CVE-2025-62380: 
JavaScript vulnerability analysis and mitigation

Mailgen, a Node.js package for generating responsive HTML emails, contains an HTML injection vulnerability (CVE-2025-62380) in versions through 2.0.31. The vulnerability affects the generatePlaintext method when processing user-generated content. The issue was discovered and reported by Edoardo Ottavianelli (@edoardottt) and was disclosed on October 15, 2025 (GitHub Advisory).

The vulnerability exists in the Mailgen.generatePlaintext function where the HTML sanitization process fails to properly handle Unicode-encoded characters within HTML tags. The function attempts to strip HTML tags using a regular expression (/<(.| )+?>/g) and then decodes HTML entities, but tags containing certain Unicode line separator characters bypass the sanitization. These encoded tags are later decoded into valid HTML content, allowing unexpected HTML to remain in output intended to be plaintext (GitHub Advisory, Miggo).

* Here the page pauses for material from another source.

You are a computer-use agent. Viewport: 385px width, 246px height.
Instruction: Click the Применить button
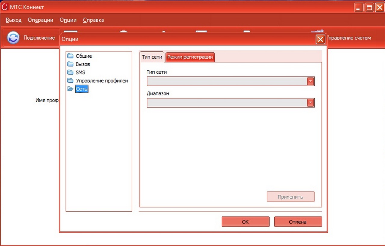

When the plaintext message is rendered in a context where HTML is interpreted, the vulnerability can lead to Cross-Site Scripting (XSS) attacks. This could potentially result in arbitrary code execution in the victim's browser, enabling attackers to steal secrets or sensitive information contained in the email messages (GitHub Advisory).

The vulnerability has been fixed in version 2.0.32 of Mailgen. Users should upgrade to this version or later to address the security issue (GitHub Advisory).